TL;DR
Water level fluctuation (swell and shrink) is often caused by a faulty modulating feedwater valve, a high total dissolved solids level increasing foaming, or a worn feedwater pump. Check TDS and the level control valve response first.
What you might see
- water level gauge glass showing oscillating level
- low-water cutoff tripping on swell or shrink
- feedwater pump cycling rapidly
- water level alarm activating intermittently
Likely causes
Faulty modulating feedwater control valve hunting or sticking, over- and under-feeding water
High TDS causing priming or foaming in the boiler drum and giving a false level indication
Fluctuating steam demand causing rapid swell-and-shrink cycles that overwhelm the control
Failed or contaminated water level sensor probe causing the level controller to respond incorrectly
Required tools
- Conductivity meter for TDS measurement
- Boiler water sample container
- Multimeter for probe continuity
- Calibrated pressure gauge
Safety first
- Never adjust water level controls with the boiler under pressure unless that procedure is explicitly supported by the Cleaver-Brooks manual for the specific control type.

» Brief 1: List the tools that the boiler water level troubleshooting text names as required.
» Brief 2: Convert all the records below into a JSON list of strings, one string per line, skipping blank lines. Leave the pictures out.

» Entries:
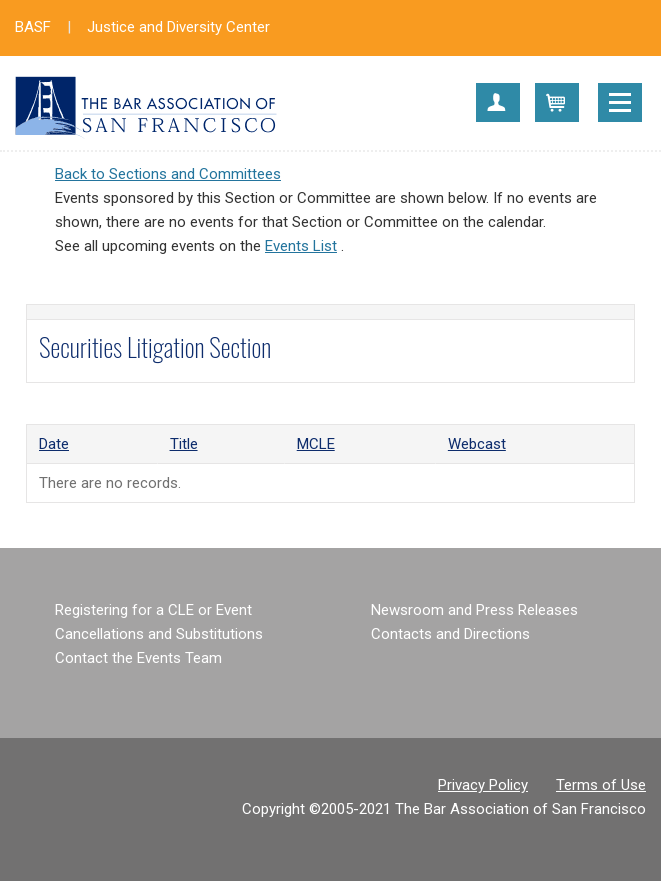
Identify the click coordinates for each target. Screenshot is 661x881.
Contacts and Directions (450, 634)
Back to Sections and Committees (168, 174)
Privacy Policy (483, 785)
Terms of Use (601, 785)
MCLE (316, 444)
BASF (33, 27)
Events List (301, 246)
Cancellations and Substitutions (159, 634)
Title (184, 444)
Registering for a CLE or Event (153, 610)
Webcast (477, 444)
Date (54, 444)
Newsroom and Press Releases (474, 610)
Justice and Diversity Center (178, 27)
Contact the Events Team (138, 658)
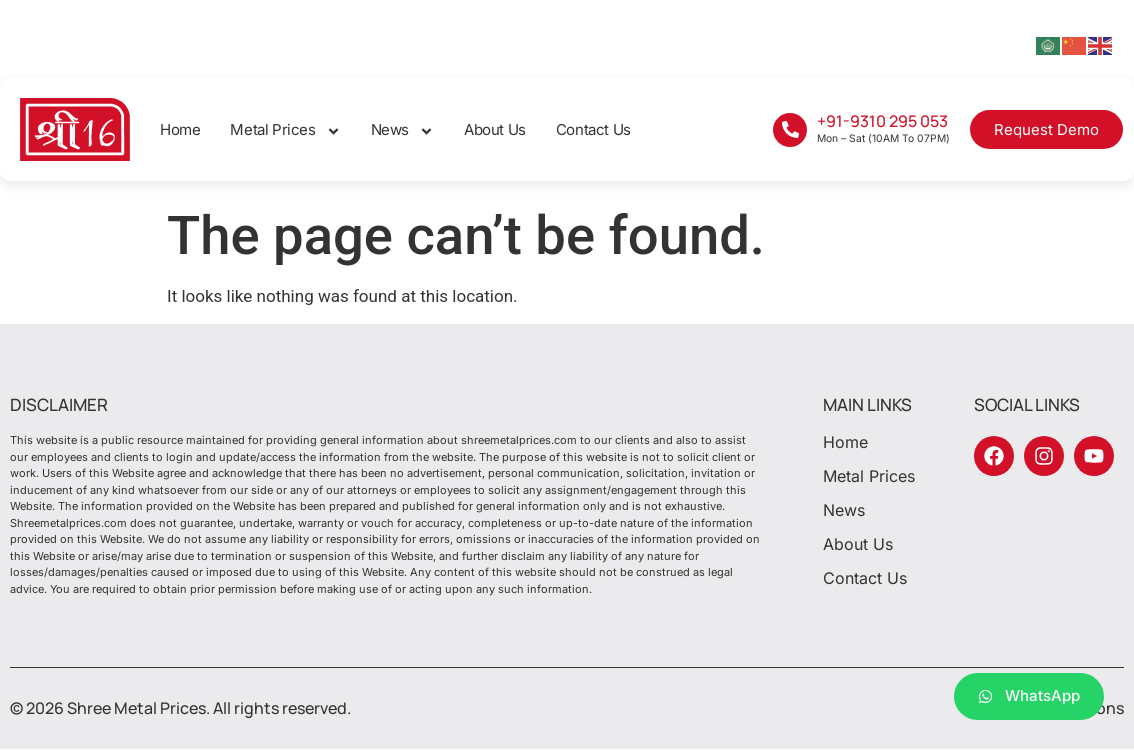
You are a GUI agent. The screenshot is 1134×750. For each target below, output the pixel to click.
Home (180, 129)
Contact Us (593, 129)
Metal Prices (285, 130)
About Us (495, 129)
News (402, 130)
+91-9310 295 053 (882, 121)
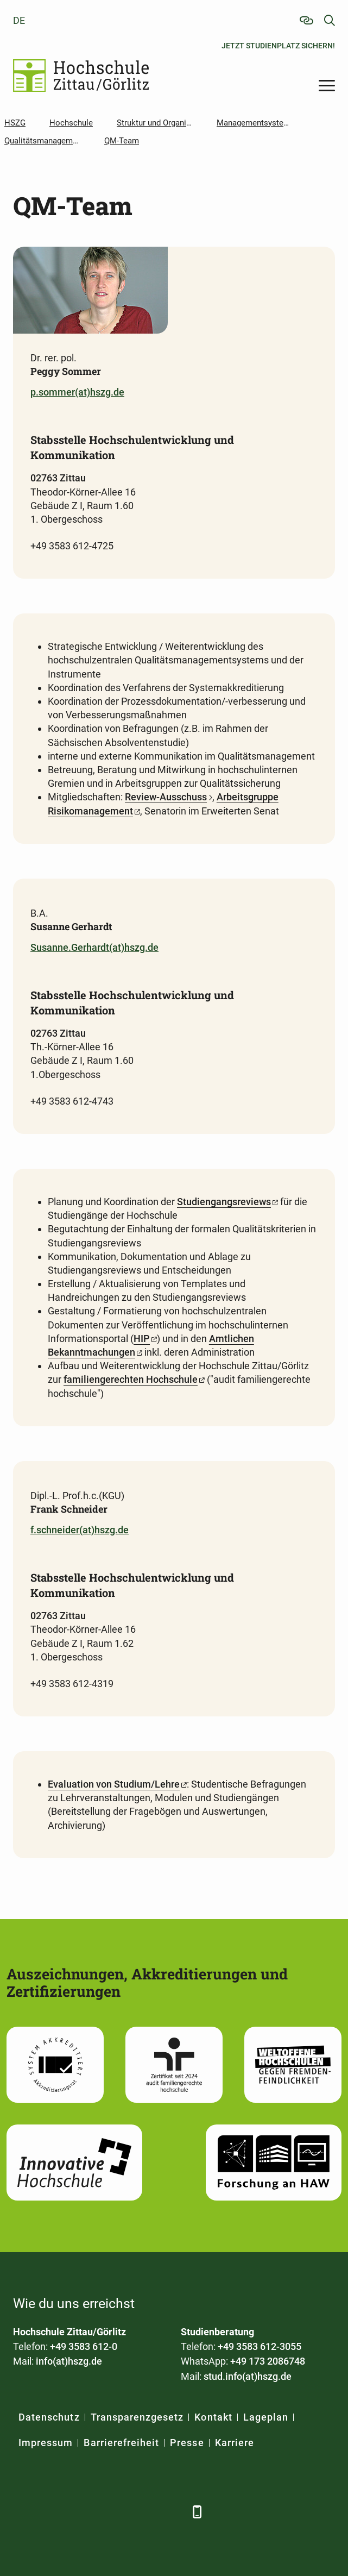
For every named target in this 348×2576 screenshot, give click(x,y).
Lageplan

» Full answer 1:
- Conductivity meter for TDS measurement
- Boiler water sample container
- Multimeter for probe continuity
- Calibrated pressure gauge

» Full answer 2:
[
  "Identify the click coordinates for each target. Screenshot is 661x881.",
  "Contacts and Directions (450, 634)",
  "Back to Sections and Committees (168, 174)",
  "Privacy Policy (483, 785)",
  "Terms of Use (601, 785)",
  "MCLE (316, 444)",
  "BASF (33, 27)",
  "Events List (301, 246)",
  "Cancellations and Substitutions (159, 634)",
  "Title (184, 444)",
  "Registering for a CLE or Event (153, 610)",
  "Webcast (477, 444)",
  "Date (54, 444)",
  "Newsroom and Press Releases (474, 610)",
  "Justice and Diversity Center (178, 27)",
  "Contact the Events Team (138, 658)",
  "You are a GUI agent. The screenshot is 1134×750. For each target below, output the pixel to click.",
  "Home (180, 129)",
  "Contact Us (593, 129)",
  "Metal Prices (285, 130)",
  "About Us (495, 129)",
  "News (402, 130)",
  "+91-9310 295 053 (882, 121)",
  "For every named target in this 348×2576 screenshot, give click(x,y).",
  "Lageplan"
]